Personal information
- Full name: Jakob Kuhn
- Date of birth: 12 October 1943
- Place of birth: Zürich, Switzerland
- Date of death: 26 November 2019 (aged 76)
- Place of death: Zollikerberg, Switzerland
- Position: Midfielder

Senior career*
- Years: Team / Apps / (Gls)
- 1961–1977: Zürich / 398 / (79)

International career
- 1962–1976: Switzerland / 63 / (5)

Managerial career
- 1983: Zürich (caretaker)
- 1983–1984: Zürich (caretaker)
- 1995–2001: Switzerland U21
- 2001–2008: Switzerland

= Köbi Kuhn =

Swiss footballer and manager (1943–2019)

Jakob "Köbi" Kuhn (12 October 1943 – 26 November 2019) was a Swiss football player and manager.

During his playing career he played primarily for FC Zürich and won 63 caps for Switzerland, one of which was at the 1966 FIFA World Cup in England. As a manager, he led his national team to Euro 2004 and 2008 and the 2006 World Cup.

==Early life==

Kuhn was born to a family of seven children, and as a child, he watched matches in the stands of Letzigrund and Hardturm, the stadiums of Zürich clubs FC Zürich and Grasshoppers Club Zürich, with his father, who was a carpenter. He idolized Real Madrid striker Ferenc Puskás.

==Playing career==
Kuhn stayed 16 years with FC Zürich, captaining them to the Swiss Super League six times, as well as the Swiss Cup five times. He also played for Zürich in European Cup semi-finals in 1963 and 1977. Internationally he won 63 caps, and as a 22-year-old played one game at the 1966 World Cup, before being sent home in disgrace, and later banned for 12 months from the national team, for breaking a curfew.

==Style of play==

Kuhn is considered one of Switzerland and FC Zürich's greatest players of all time. Possessing good close control and a reading of the game which allowed him to start attacks and create chances for his teammates, Kuhn served as a creative force for Zürich and the Swiss national team from the 60s to the 70s. In the 1975-76 title-winning season, coach Friedhelm Konietzka put Kuhn in the sweeper role, where he could start attacks from deep. Kuhn was also recognized for his tenacity and leadership.

==Managerial career==
After retiring as a player, Kuhn returned to FC Zürich in 1979 to take charge of their youth set-up. He was later caretaker manager of the club for two short spells between May 1983 and July 1984, as the club searched for a permanent successor to Daniel Jeandupeux. In 1995, he left the club and took a youth-coaching position at the Swiss FA. He led the national under-18 side to an impressive showing at the 1997 European Championships, and later guided the U21s towards qualification for the finals of their respective European Championships for the first time.

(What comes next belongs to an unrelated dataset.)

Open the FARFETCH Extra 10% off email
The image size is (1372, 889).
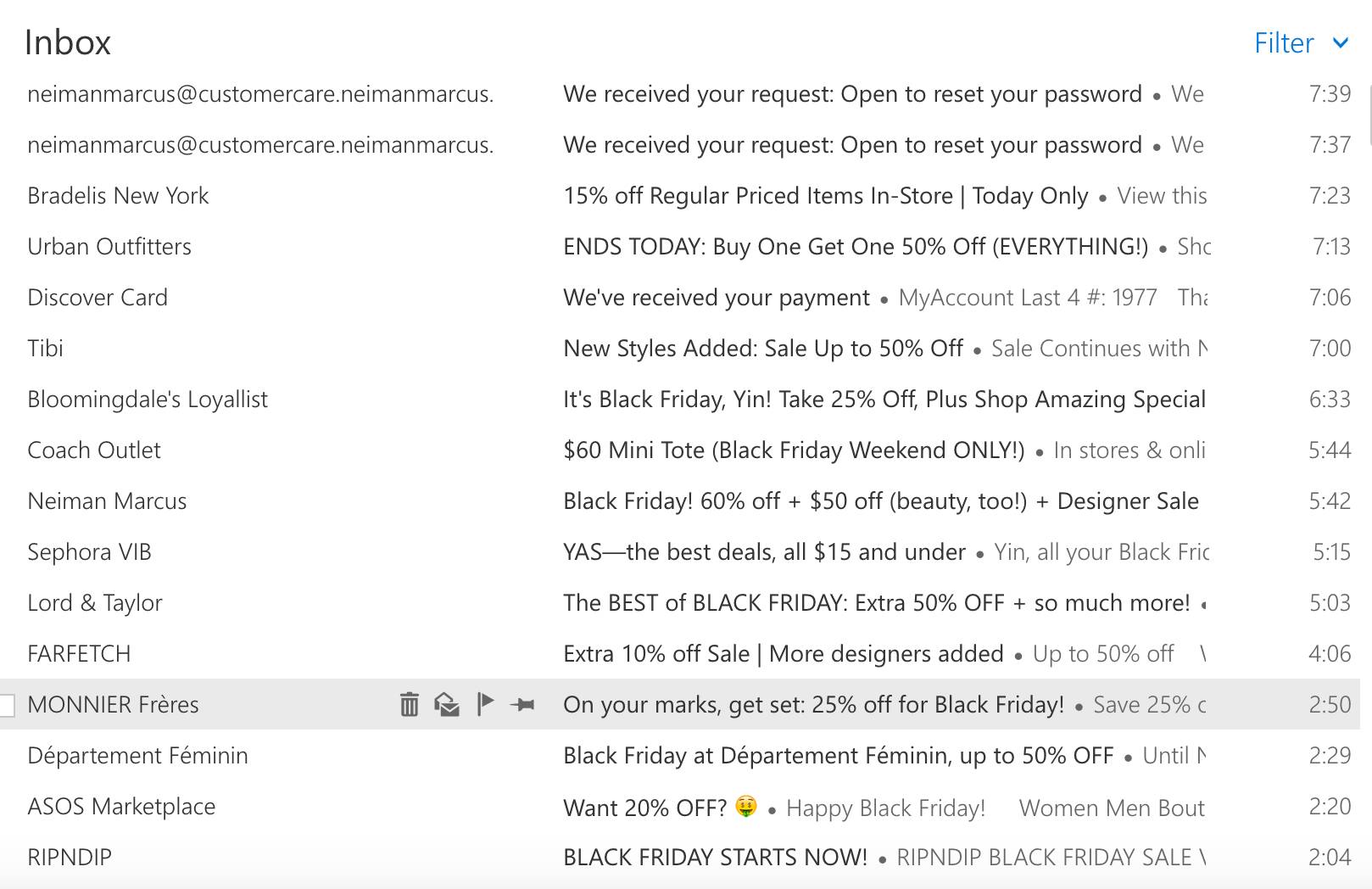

Kuhn was promoted to coach of the senior national team in June 2001, replacing the Argentine Enzo Trossero. Kuhn had been approached to become Trossero's assistant, but turned down the offer. With no real senior coaching experience, his appointment as head coach was first not universally applauded, but he has led the Swiss to Euro 2004 and the second round of the 2006 World Cup. Since Kuhn took part in the 1966 World Cup as a player, Switzerland had qualified for just one World Cup, in 1994, and one Euro finals, in 1996. Kuhn spent seven years as coach of the national team, and utilised many of the youth players he had worked with at youth level, ultimately helped building a successful football generation that would be later inherited by Ottmar Hitzfeld. He is second in all-time matches coached for the Swiss team, behind Karl Rappan.

===Euro 2004 and World Cup 2006===
After out-qualifying Russia and the Republic of Ireland to reach Euro 2004, the Swiss team drew 0–0 with Croatia in their opening game of the finals, before defeats to England and France saw them finish bottom of their group. In the game against holders France, Johan Vonlanthen scored Switzerland's equalising goal before Thierry Henry's two late goals. Vonlanthen's goal was not only his team's only goal of the tournament, but also made him the tournament's youngest ever scorer.

On their way to the 2006 World Cup in Germany, the Swiss team were undefeated in qualification Group 4. A bad-tempered play-off against Turkey followed, which saw the Swiss progress on away goals. At the World Cup finals, the Swiss defence again shone, as they topped their group which included France, Togo and South Korea. In the second round, the team were eliminated on penalties after a 0–0 draw with Ukraine. The team suffered the rare feat of getting knocked out without conceding a goal.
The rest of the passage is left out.